People don’t generally change their thinking unless they perceive there is a crisis.

I believe those of us who call ourselves Christians are in the midst of a crisis that has been unfolding for longer than any of us has been alive but, like that frog in a gradually warming kettle, we are unable to feel, and unwilling to see it.

I fear that if I were to tell you even a few of the true stories I have experienced that illustrate the crisis we are in, you may become defensive and there would be no learning by any of us.

Because that is the way humans work:

We are where we are because we were told a story by someone we trusted that has turned out not to be the Whole Truth – but the implications of doubting that story are profound. So we feel we need to protect the memory of the person, and the moment we embraced it.

The story that I am suggesting might not be the Whole Truth is comforting. It is familiar, and maybe it was adopted in place of the Original Truth to explain observations and experiences we found confusing and threatening.

This story we are told is the Whole Truth may now form the foundation of the community we have come to value for profoundly human reasons.

You may have found a way of telling this story that is attracting new adherents who have a psychological need for a Whole Truth.
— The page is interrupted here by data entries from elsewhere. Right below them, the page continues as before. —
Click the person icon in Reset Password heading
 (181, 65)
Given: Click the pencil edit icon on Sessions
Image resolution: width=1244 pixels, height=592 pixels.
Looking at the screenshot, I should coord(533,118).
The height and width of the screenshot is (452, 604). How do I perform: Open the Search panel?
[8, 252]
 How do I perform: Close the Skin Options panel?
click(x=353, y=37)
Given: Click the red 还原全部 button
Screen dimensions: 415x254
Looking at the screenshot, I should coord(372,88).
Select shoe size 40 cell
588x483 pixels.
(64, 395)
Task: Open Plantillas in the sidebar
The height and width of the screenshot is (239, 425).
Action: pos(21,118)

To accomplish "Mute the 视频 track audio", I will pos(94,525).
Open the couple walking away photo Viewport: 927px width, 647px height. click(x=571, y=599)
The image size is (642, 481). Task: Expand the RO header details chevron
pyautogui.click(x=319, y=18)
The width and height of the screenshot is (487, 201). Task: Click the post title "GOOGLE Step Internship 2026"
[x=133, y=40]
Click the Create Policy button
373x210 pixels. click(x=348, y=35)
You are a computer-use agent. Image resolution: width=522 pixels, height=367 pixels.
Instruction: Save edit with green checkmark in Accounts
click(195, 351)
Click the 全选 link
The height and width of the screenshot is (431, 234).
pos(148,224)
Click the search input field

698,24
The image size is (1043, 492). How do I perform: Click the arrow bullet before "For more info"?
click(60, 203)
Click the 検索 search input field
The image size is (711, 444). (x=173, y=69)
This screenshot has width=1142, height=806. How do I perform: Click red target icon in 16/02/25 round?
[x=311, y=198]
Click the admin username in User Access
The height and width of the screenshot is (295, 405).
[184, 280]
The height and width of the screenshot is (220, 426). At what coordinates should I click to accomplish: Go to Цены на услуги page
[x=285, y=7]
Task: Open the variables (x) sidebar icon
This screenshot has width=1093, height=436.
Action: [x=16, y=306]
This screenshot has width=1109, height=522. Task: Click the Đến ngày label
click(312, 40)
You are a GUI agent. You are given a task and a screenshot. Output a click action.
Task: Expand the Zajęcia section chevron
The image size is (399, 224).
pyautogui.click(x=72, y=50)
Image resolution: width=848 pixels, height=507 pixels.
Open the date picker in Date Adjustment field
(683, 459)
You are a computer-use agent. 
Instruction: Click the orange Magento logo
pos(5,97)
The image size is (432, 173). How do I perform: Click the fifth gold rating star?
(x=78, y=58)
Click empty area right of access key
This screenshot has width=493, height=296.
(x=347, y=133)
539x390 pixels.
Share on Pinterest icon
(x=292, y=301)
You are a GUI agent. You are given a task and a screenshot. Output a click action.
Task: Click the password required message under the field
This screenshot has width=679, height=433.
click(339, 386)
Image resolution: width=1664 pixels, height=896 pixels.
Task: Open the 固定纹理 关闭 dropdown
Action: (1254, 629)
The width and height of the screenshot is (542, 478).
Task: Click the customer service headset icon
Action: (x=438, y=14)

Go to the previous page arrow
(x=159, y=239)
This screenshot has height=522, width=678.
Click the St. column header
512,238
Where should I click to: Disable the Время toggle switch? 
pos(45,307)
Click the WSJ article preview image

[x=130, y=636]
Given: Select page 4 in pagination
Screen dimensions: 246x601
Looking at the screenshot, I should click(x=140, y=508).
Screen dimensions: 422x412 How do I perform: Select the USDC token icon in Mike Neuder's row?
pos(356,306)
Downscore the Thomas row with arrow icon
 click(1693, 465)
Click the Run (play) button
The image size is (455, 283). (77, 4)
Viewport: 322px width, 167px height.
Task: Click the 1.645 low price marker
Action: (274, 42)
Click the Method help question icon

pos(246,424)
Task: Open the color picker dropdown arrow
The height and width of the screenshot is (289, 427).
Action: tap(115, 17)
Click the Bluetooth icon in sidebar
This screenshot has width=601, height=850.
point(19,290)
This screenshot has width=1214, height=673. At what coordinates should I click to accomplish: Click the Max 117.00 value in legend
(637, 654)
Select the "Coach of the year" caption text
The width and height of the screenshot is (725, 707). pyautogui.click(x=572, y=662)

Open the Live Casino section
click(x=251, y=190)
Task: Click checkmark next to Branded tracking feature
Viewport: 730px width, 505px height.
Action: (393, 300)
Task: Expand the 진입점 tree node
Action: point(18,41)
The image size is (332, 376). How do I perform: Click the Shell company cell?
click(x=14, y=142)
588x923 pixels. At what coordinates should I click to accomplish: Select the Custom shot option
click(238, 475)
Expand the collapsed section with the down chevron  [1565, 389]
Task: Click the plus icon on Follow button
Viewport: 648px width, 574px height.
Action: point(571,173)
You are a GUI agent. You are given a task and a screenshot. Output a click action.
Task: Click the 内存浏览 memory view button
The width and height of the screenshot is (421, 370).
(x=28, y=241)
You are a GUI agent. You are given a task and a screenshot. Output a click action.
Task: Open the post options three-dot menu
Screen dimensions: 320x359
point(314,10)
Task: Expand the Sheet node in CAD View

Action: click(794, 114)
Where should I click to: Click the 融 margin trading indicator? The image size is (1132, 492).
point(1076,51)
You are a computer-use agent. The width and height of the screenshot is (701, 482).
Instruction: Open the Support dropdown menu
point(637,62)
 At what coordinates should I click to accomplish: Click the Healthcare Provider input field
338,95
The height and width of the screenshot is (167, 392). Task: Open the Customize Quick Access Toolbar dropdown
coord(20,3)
Maybe even drawing people from places where a less compelling story is being told, or where the storyteller is not as charismatic, or is not so sure that having a Whole Truth is all its cracked up to be.

Your livelihood may be dependent upon telling this story in ways that keep those who already believe the story comforted. To embrace a different story is, quite honestly, terrifying to your audience. And to you.

I accepted there was a crisis when I finally acknowledged to myself that what I thought was the Whole Truth wasn’t working. It was a pale reflection of the Original Story which it parroted in word but not deed. It was not transformative. It was not as Whole as I spent years trying to believe it was.

I could no longer filter out the multitude of disappointments and cling to hopes that had been rooted in my self-centred reasons for needing to believe it to be the Whole Truth.

I had known it wasn’t working for a long time, but no longer had the inner strength to double down once more.

I could now see that the easy and comforting version of the Whole Truth that needed to be kept alive by singing one more song and preaching one more sermon about it could not actually be the Whole Truth if it did not make sense to those on the outside to whom it was simply a set of disparate facts that did not describe their reality.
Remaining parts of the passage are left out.